This project is read-only.

Multiples blogs & Admin becomes Admin on all

Topics: ASP.NET 2.0
Jan 11, 2008 at 12:54 PM
I set up several blogs in one server as follows..

http://mywebserver/blogs/UserA - UserA is the only user in this blog and has Administrator rights.
http://mywebserver/blogs/UserB - UserB is the only user in this blog and has Administrator rights.
http://mywebserver/blogs/UserC - UserC is the only user in this blog and has Administrator rights.

Then the problem:

UserA logs into http://mywebserver/blogs/UserA, and then navigates to http://mywebserver/blogs/UserB.

UserA now has Administrator rights on /blogs/UserB, even though UserA is not a registered user at /blogs/UserB.

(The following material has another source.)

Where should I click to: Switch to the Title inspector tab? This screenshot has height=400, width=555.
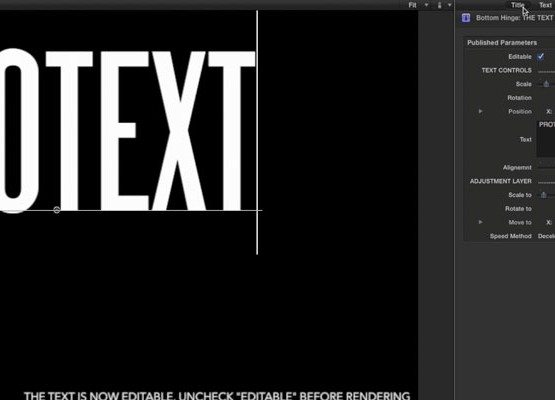coord(517,5)
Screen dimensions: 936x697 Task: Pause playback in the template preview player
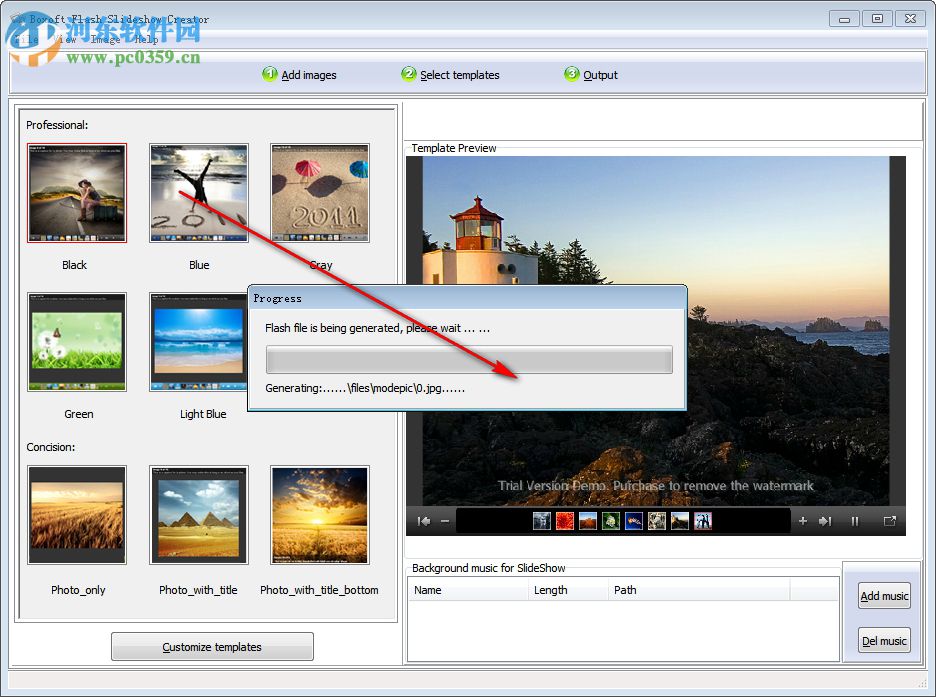coord(856,520)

Nobody found this before? I could not find a post.
Jan 11, 2008 at 3:07 PM
My guess (without checking) is that the "name" attribute for the forms authentication in web.config is the same for all blogs. This would make the login cookie for the user valid for all sites.

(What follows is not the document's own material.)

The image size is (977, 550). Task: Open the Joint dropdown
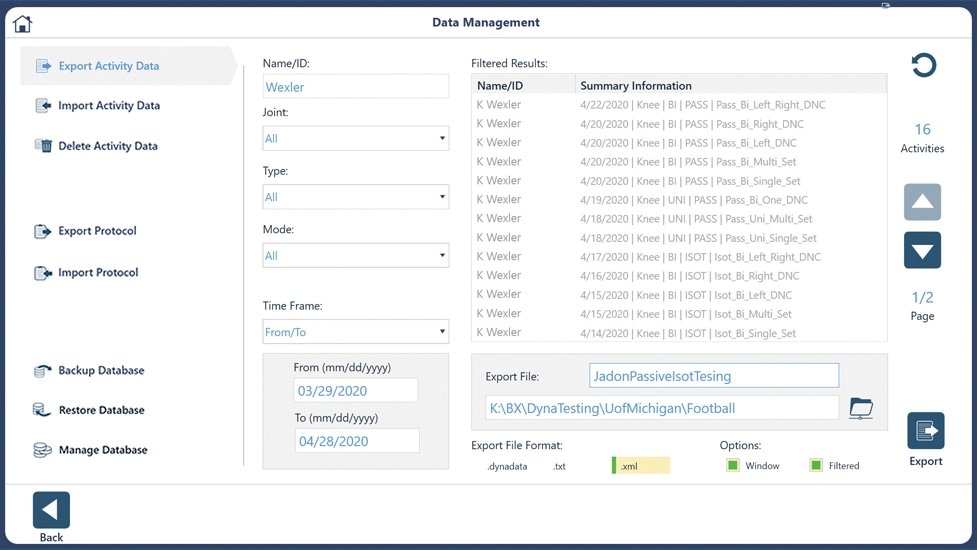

Look for the <forms> section in the root web.config, and set the "name" attribute to something different for each blog installation.
Jan 11, 2008 at 4:54 PM
Problem solved. Thanks! ^_^
Jan 21, 2008 at 10:41 PM
I'm setting up a multiple blog situation, and I have a similar question. I'm having the same problem, but since I want the software to be dynamic (not have to modify the web.config to add a new user/blog), I want to do this in code. I was thinking about checking to see if the currently logged in user is "authorized" (using my own code) as an admin on the blog they're currently viewing (maybe something when the request begins to check). In this way, I can just let the request through if they're authorized, but log them out if they're not authorized for the blog they're trying to view.

Does that make sense? If so, where would I put this check/force logout code? I was thinking about either the URL re-writer or the global.asax, but I don't want to bloat either of those items and they don't seem like quite the right spot. Any thoughts from anybody?